Zapytany, czy problem rozgłośni Radia Maryja będzie omawiany podczas obrad Episkopatu, abp Głódź odpowiedział: "Nie sądzę, bo sprawa ta została odłożona ad acta". Pytany dlaczego, hierarcha odparł jedynie, że "problem ten nie został ujęty w programie obrad".
Według arcybiskupa Głódzia, "Radio Maryja nadaje i ono będzie dalej nadawać".
Pytany z kolei, czy Episkopat podejmie jakieś stosowne kroki w sprawie zmiany dyrektora tej rozgłośni, abp Głódź odpowiedział: "Nie sądzę".
Podczas sierpniowego posiedzenia Rady Stałej Episkopatu i biskupów diecezjalnych w Częstochowie, hierarchowie wiele uwagi poświęcili w dyskusji rozgłośni Radio Maryja i jej dyrektorowi o. Tadeuszowi Rydzykowi, m.in. w związku z jego wypowiedziami podczas wykładów, w których duchowny nazwał żonę prezydenta "czarownicą" i krytykował środowiska żydowskie, a co ujawniliśmy w lipcu w tygodniku "Wprost".
Jak poinformował wówczas rzecznik Episkopatu ks.
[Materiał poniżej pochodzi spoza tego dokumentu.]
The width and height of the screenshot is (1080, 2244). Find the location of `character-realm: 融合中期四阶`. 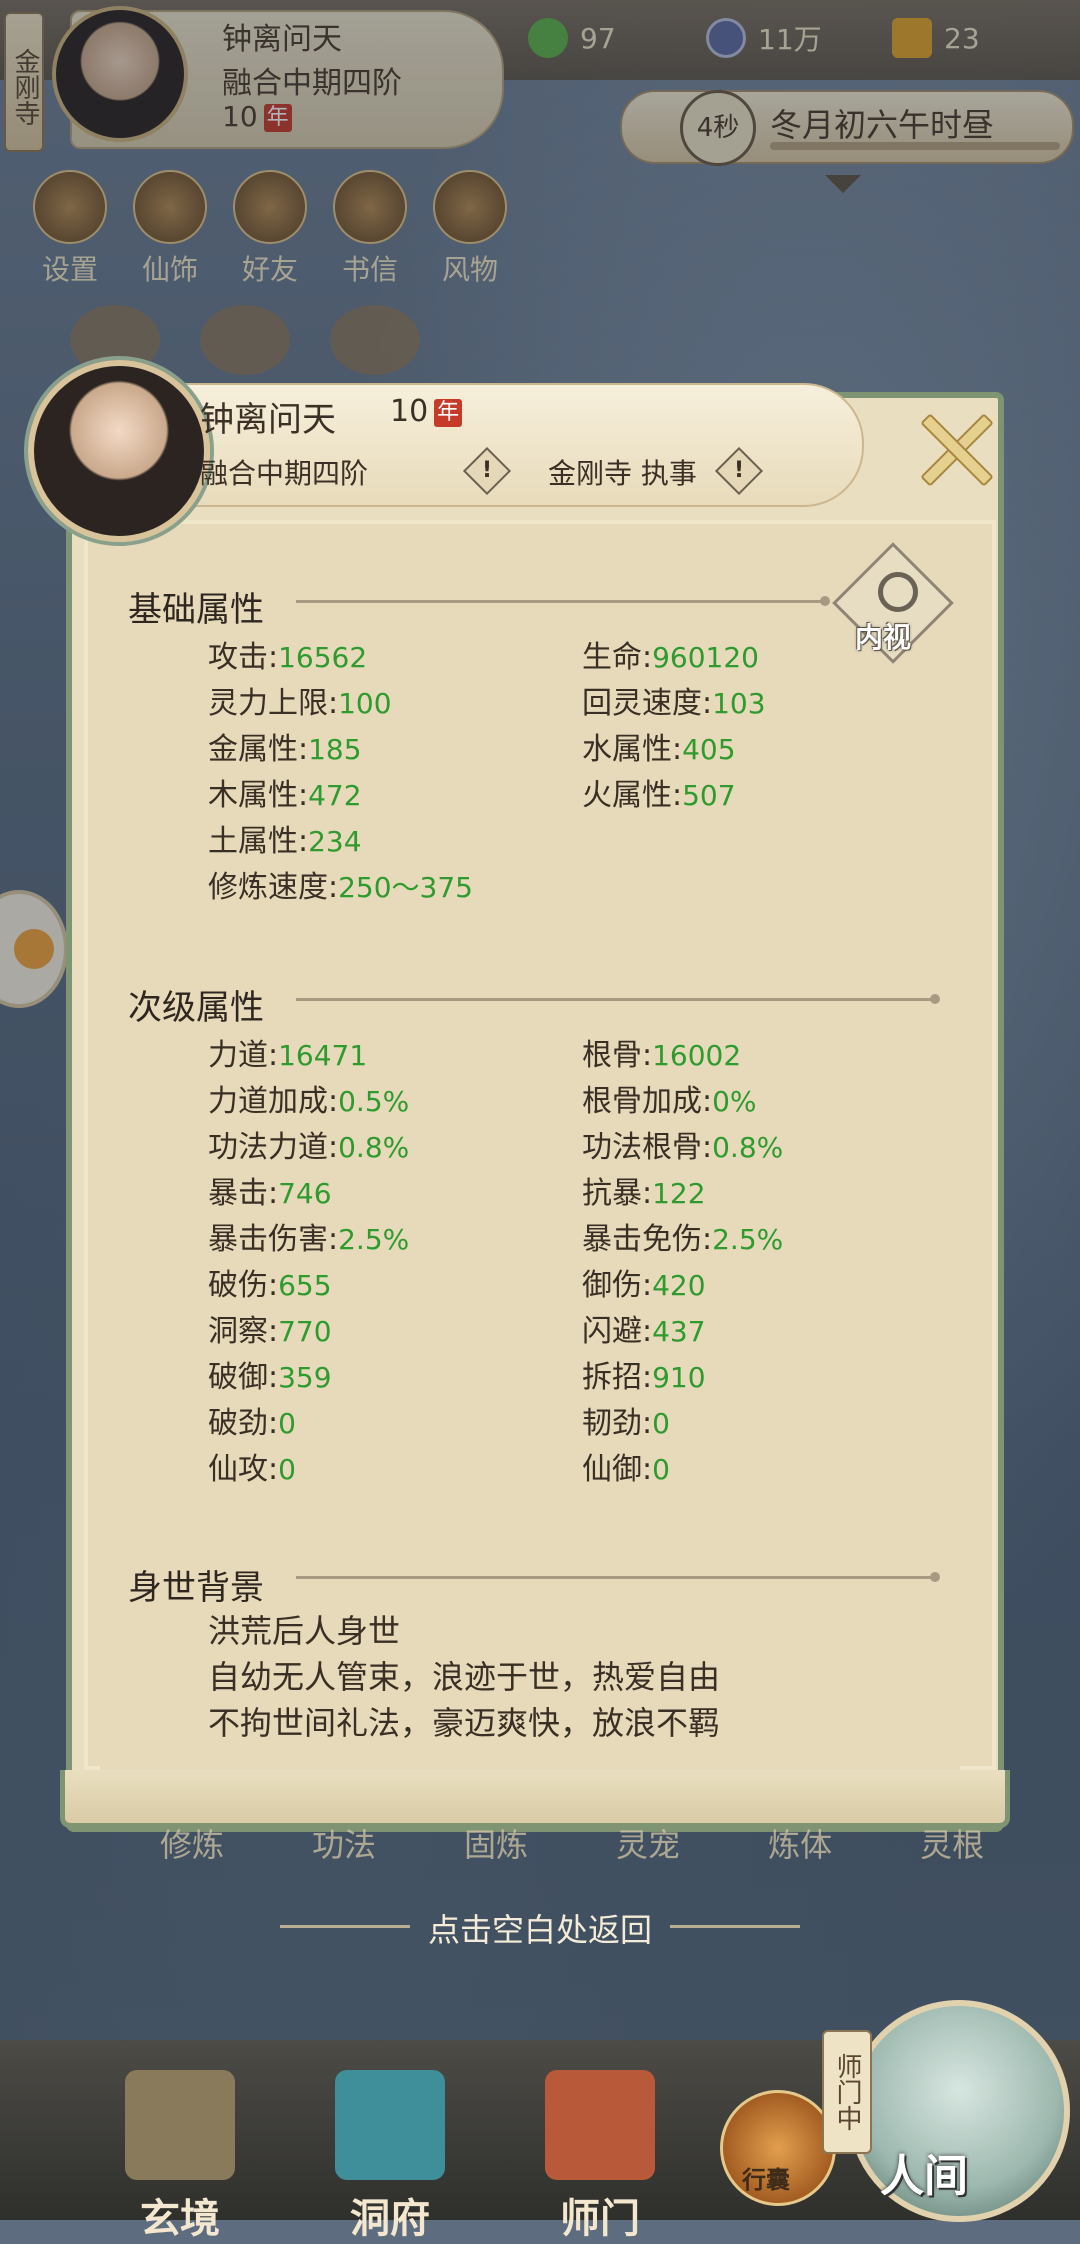

character-realm: 融合中期四阶 is located at coordinates (284, 474).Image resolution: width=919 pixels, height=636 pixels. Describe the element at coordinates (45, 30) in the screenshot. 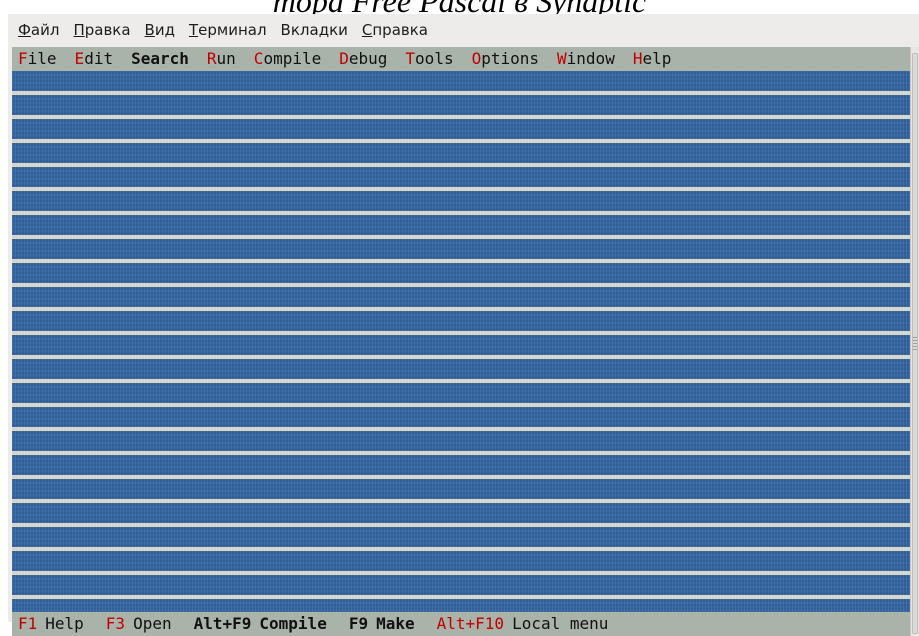

I see `menu-label: айл` at that location.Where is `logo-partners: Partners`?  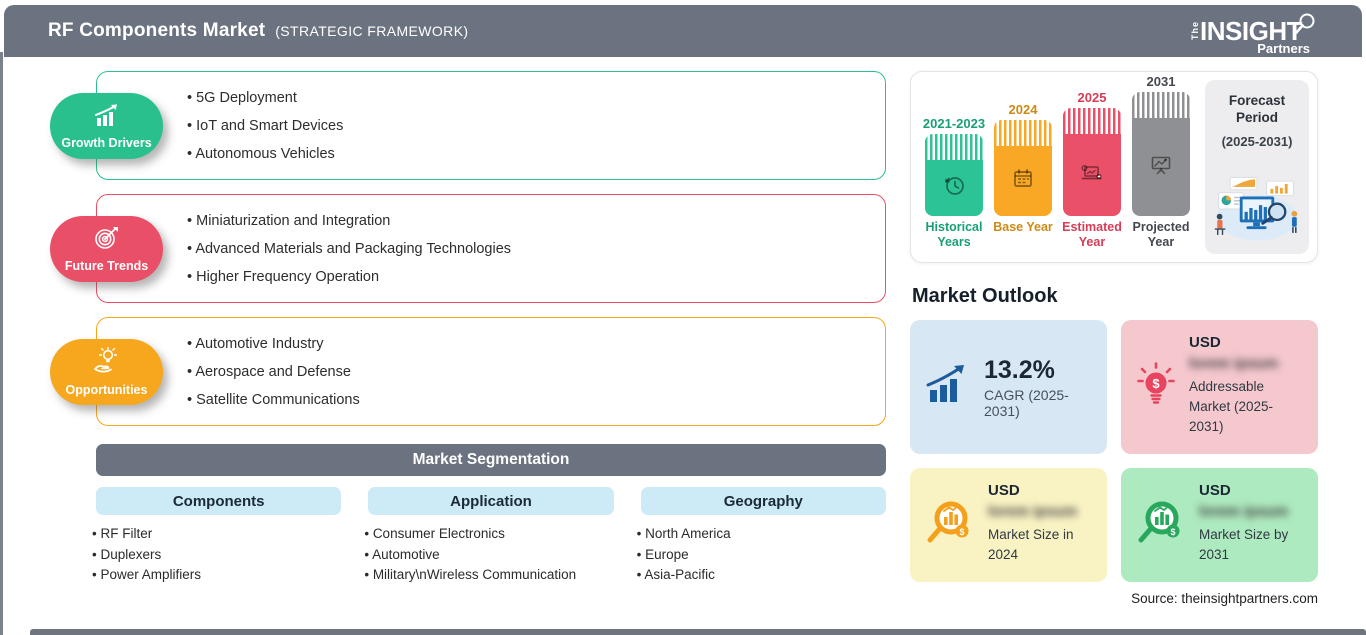 logo-partners: Partners is located at coordinates (1284, 48).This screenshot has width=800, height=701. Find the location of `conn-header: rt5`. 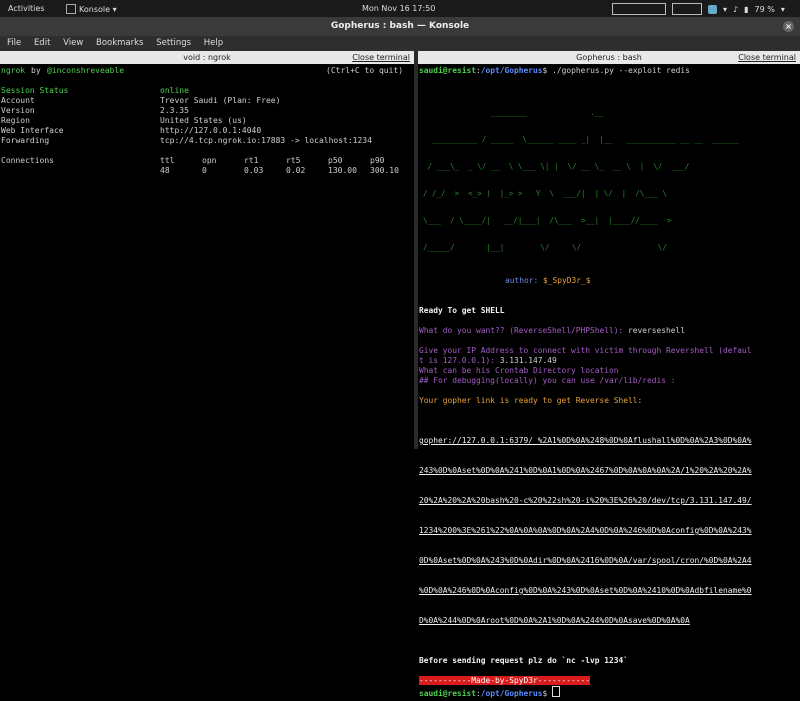

conn-header: rt5 is located at coordinates (294, 160). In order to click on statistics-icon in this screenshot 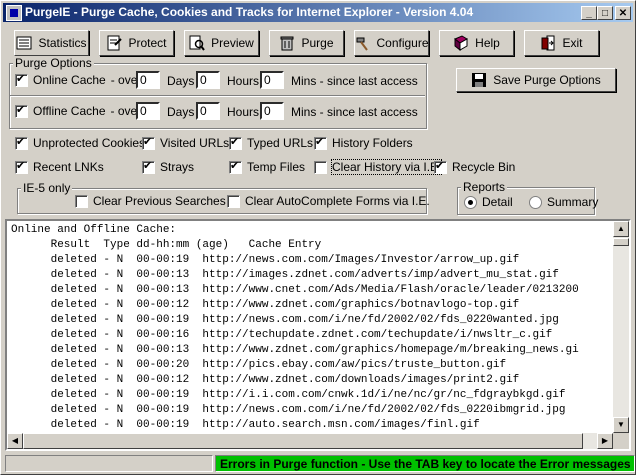, I will do `click(24, 43)`.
Józef Kloch dyskusja dotycząca Radia Maryja, jaką prowadzili biskupi podczas obrad na Jasnej Górze, nie została zakończona, a sprawa toruńskiej rozgłośni nie została jeszcze zamknięta. Zapowiedział, że biskupi mogą powrócić do sprawy Radia Maryja podczas październikowych obrad w Warszawie.
Biskupi diecezjalni postanowili powołać zespół, który miał opracować tekst listu do przełożonego zakonu redemptorystów Josepha Tobina.